## DIRECTIONS FOR THIS TASK
Could you repeat word for word only the lines from the one containing "D2C Marketing (962, 101)" to the last line of the data below?

──────────

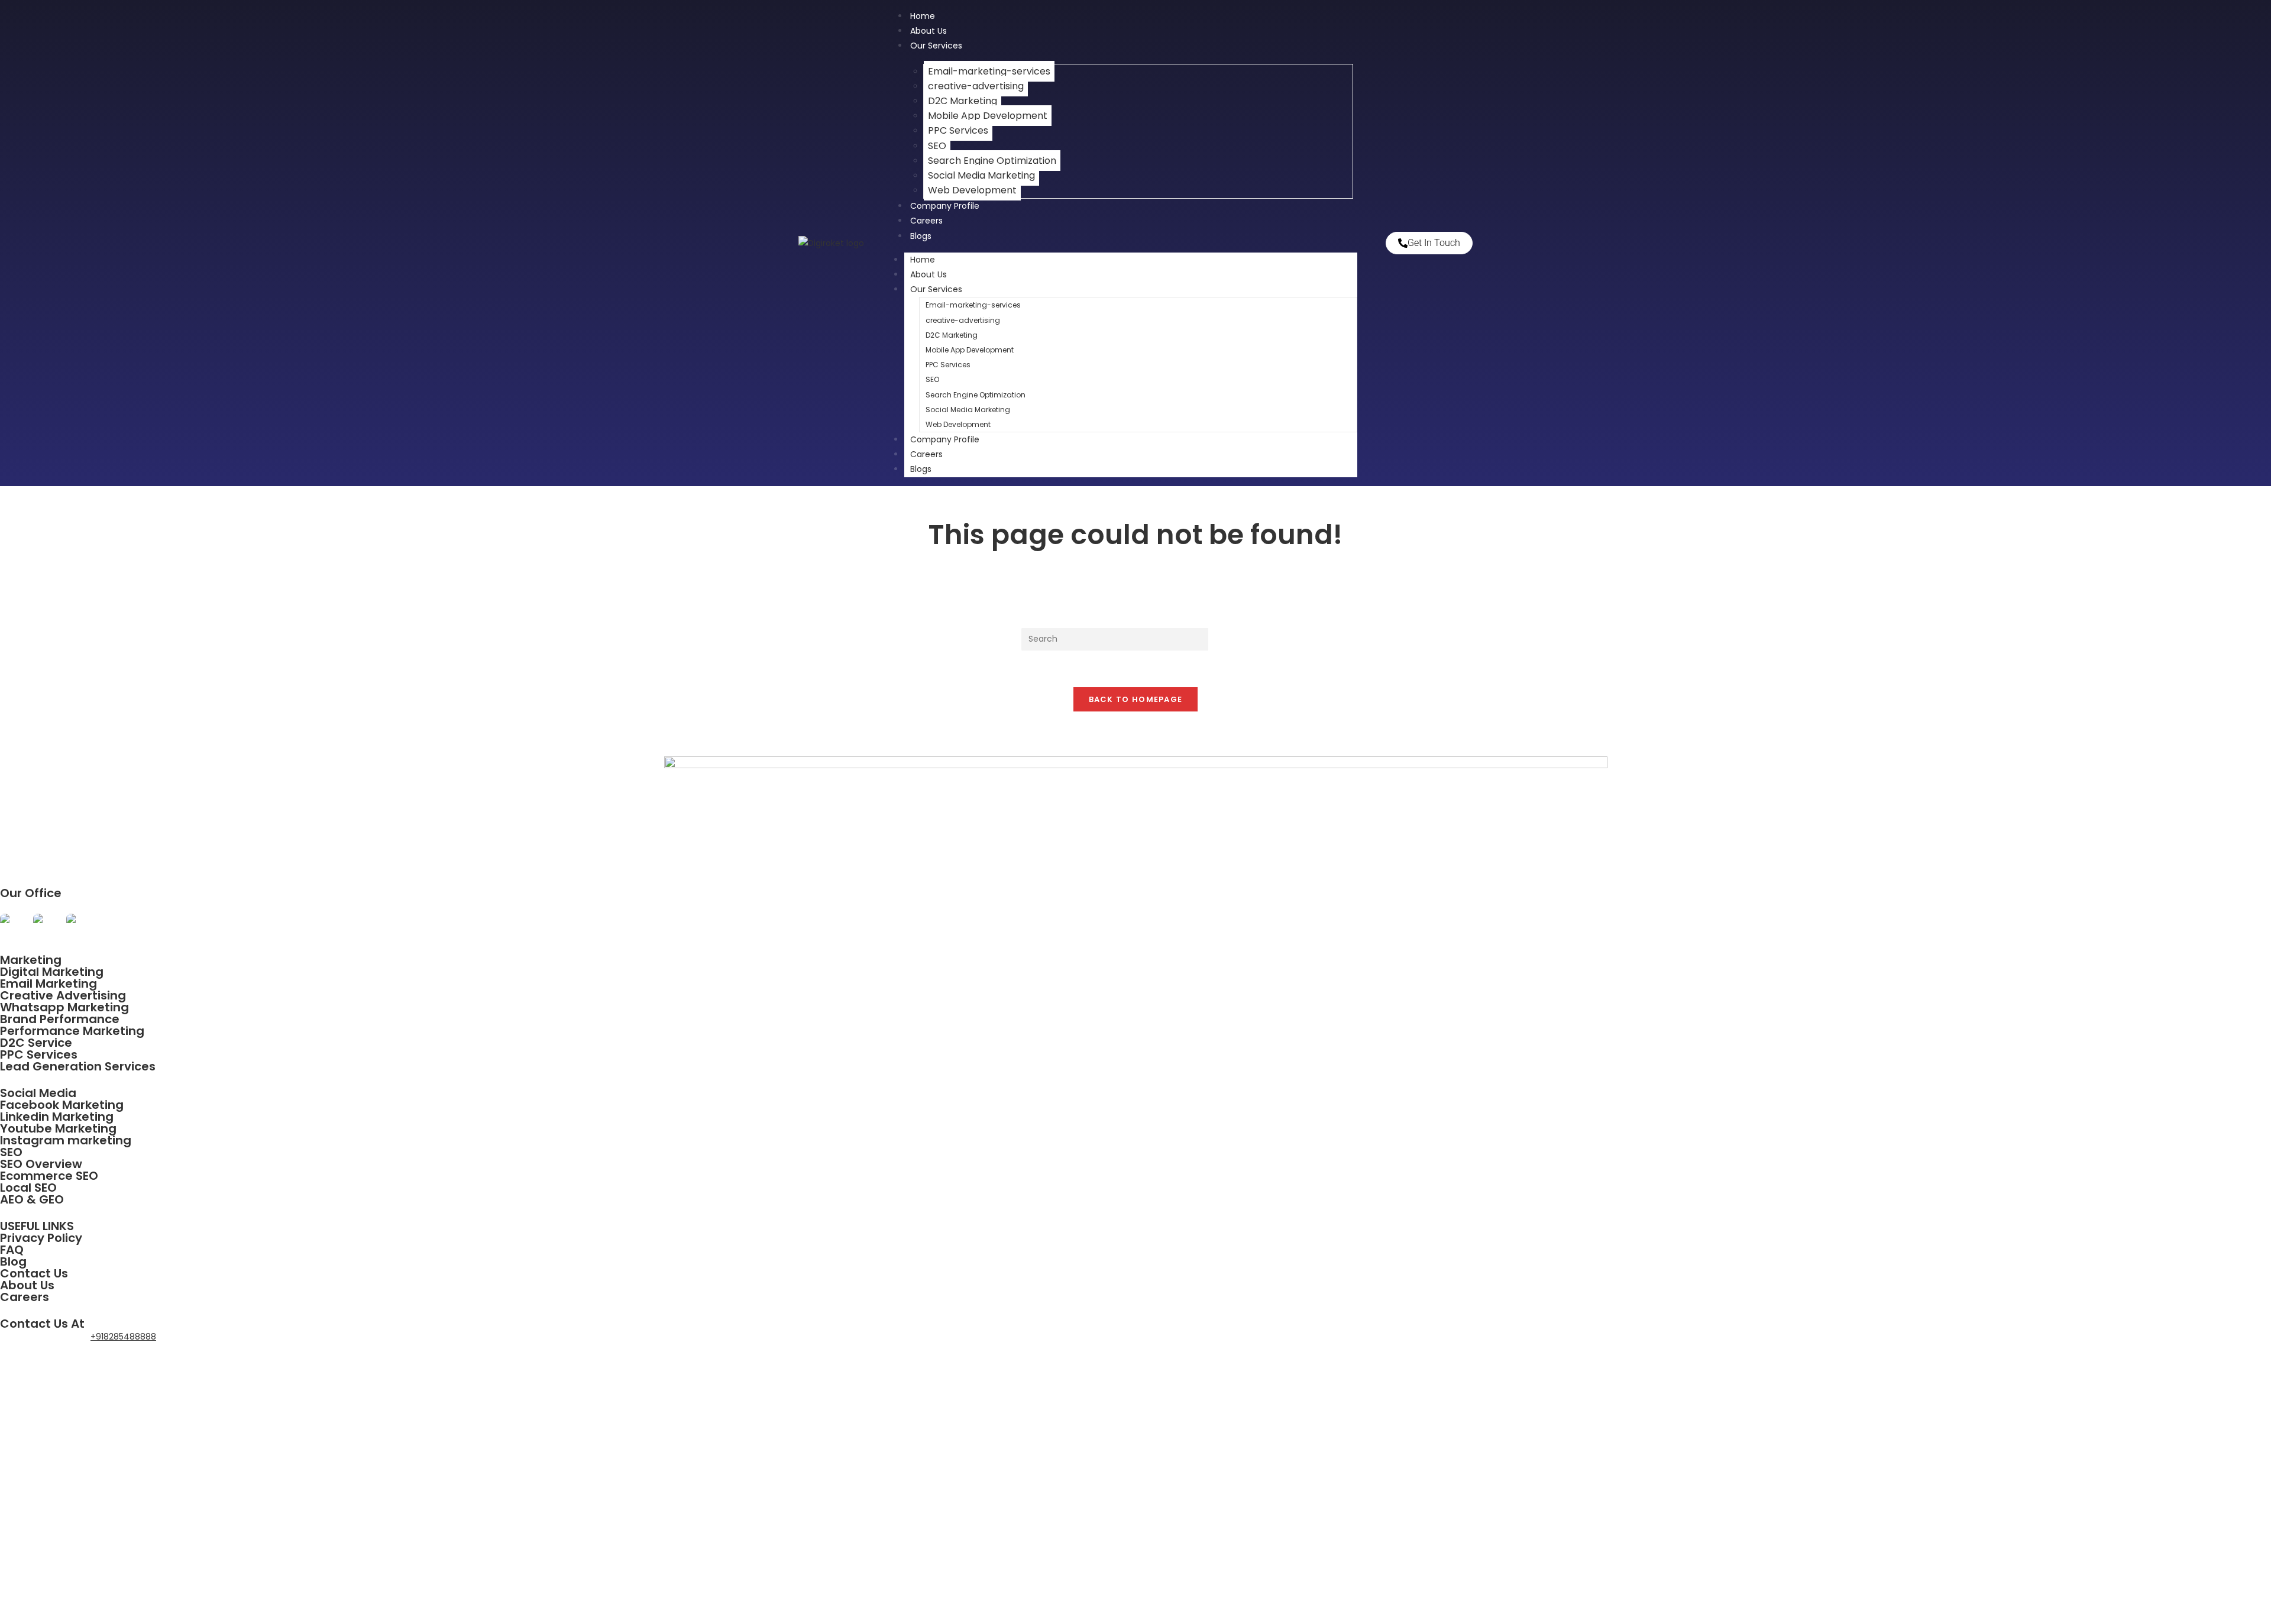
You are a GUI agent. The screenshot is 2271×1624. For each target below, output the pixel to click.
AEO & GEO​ (32, 1199)
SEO (937, 146)
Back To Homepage (1136, 699)
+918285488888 (123, 1336)
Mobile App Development (987, 115)
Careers (926, 454)
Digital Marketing (51, 971)
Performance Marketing (72, 1031)
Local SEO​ (28, 1187)
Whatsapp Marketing (64, 1007)
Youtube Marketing (58, 1128)
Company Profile (944, 206)
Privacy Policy (41, 1238)
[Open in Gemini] (45, 926)
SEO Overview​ (41, 1164)
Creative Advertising (63, 995)
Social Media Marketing (981, 175)
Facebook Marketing (62, 1104)
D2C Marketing (962, 101)
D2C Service (36, 1042)
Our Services (936, 45)
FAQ (12, 1249)
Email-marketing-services (989, 71)
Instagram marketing (65, 1140)
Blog (13, 1261)
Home (922, 260)
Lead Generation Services (78, 1066)
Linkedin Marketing (57, 1116)
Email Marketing (48, 983)
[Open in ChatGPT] (12, 926)
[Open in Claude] (78, 926)
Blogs (920, 236)
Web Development (958, 424)
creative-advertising (976, 86)
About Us (928, 274)
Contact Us (34, 1273)
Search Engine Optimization (992, 160)
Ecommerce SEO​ (49, 1175)
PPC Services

──────────

## ANSWER TO THE PROBLEM
D2C Marketing (962, 101)
D2C Service (36, 1042)
Our Services (936, 45)
FAQ (12, 1249)
Email-marketing-services (989, 71)
Instagram marketing (65, 1140)
Blog (13, 1261)
Home (922, 260)
Lead Generation Services (78, 1066)
Linkedin Marketing (57, 1116)
Email Marketing (48, 983)
[Open in ChatGPT] (12, 926)
[Open in Claude] (78, 926)
Blogs (920, 236)
Web Development (958, 424)
creative-advertising (976, 86)
About Us (928, 274)
Contact Us (34, 1273)
Search Engine Optimization (992, 160)
Ecommerce SEO​ (49, 1175)
PPC Services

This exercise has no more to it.